Türkiye, borç yükünde ciddi bir rahatlama olmazsa yaşadığı ekonomi kaynaklı sorunlardan kurtulamayabilir. Yüksek dış finansman ihtiyacı olan Türkiye'ye yakın bir dönemde kaynak gelmeyecek gibi gözüküyor.  Bunu ekonominin en yetkili isimlerinden  Hazine ve Maliye Bakanı Mehmet Şimşek "Ben inanıyorum ki önümüzdeki aylarda özellikle yerel seçimler sonrasında Türkiye'nin varlıklarına talep çok ciddi bir şekilde artacak" ifadeleri ile dile getirdi.

Perakende satışların azaldığı, sanayi üretiminin daraldığı memleketimizde, çok uluslu şirketler de birer birer çekiliyor. Mazda, Honda gibi büyük firmaların ülkemizden ayrılmasından sonra şimdi  British Petroleum de (BP) Türkiye'den ayrılıyor. 1912  yılında Türk topraklarına gelen 770 akaryakıt istasyonu ve 10 bine yakın çalışanı olan şirket Türkiye'deki istasyonlarını Petrol Ofisi’ne (PO) satarak bu alandaki iştiraklerini sonlandırdı. Yerli sermayeye ihtiyaç duyduğumuz, sermaye bulmak için büyük çaba sarf ettiğimiz bugünlerde BP'nin perakendecilik iştiraklerini satarak Türkiye'den çekilmesi ekonomi çevrelerinde üzüntü yarattı. BP bir Türk şirketi değildi. BP'nin akaryakıt istasyonlarını alan PO da sanılanın  aksine yerli ve milli  bir şirket değildir.

PO, 2017 yılında Hollandalı Vitol Group'a satıldı. Petrol ticaretinde dünyanın en büyük özel enerji şirketlerinden olan Vitol, Rothschild imparatorluğunun üyelerinden biridir.

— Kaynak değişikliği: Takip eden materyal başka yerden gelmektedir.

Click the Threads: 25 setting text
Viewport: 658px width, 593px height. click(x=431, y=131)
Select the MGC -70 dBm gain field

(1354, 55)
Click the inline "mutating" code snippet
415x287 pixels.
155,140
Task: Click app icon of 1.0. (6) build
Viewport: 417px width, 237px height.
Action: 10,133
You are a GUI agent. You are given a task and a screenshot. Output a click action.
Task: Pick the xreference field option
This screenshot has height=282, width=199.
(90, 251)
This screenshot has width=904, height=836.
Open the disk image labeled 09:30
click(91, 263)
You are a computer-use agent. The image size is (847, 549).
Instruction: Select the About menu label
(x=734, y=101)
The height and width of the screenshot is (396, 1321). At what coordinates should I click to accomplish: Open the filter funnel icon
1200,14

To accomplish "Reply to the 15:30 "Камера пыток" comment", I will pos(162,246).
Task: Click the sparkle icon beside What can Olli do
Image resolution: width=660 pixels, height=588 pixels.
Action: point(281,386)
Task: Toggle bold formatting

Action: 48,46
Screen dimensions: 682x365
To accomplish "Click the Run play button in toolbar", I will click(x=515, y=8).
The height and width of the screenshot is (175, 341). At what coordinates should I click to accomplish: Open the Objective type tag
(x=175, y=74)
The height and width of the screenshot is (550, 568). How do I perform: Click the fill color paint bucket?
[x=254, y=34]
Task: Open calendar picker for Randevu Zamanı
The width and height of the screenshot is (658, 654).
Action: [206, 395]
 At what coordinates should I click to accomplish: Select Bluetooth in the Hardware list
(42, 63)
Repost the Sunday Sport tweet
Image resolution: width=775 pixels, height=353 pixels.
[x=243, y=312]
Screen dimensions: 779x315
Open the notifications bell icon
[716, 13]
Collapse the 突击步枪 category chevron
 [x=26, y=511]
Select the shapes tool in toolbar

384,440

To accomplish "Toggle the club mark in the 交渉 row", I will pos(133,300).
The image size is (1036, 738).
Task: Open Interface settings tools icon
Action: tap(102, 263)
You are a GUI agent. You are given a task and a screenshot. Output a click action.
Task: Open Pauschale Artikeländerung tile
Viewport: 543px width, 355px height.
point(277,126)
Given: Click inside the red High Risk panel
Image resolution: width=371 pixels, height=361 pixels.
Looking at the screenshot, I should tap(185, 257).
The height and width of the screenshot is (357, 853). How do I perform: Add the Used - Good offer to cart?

Vitol Group,  ABD, Çin, Hindistan'dan sonra dünyanın dördüncü en  büyük  petrol tüketicisidir.

Vitol  Group, Birleşik Krallık merkezli Energean adlı şirket ile İsrail'in  Karish sahasındaki ham petrolü küresel pazarlara ihraç ediyor. BP'nin Türkiye'deki akaryakıt istasyonlarını devralan  Petrol Ofisi'nin ana hissedarı Vitol Yönetim Kurulu Üyesi Chris Bake, "Türkiye enerji sektörünün milli gururu Petrol Ofisi Grubu'nun daha da güçlenmesini sağlayacak bu adımı atmaktan son derece mutluyuz. Genç ve dinamik nüfusu ve büyüme potansiyeliyle Türkiye'nin geleceğine olan güvenimiz tam" ifadelerini kullandı.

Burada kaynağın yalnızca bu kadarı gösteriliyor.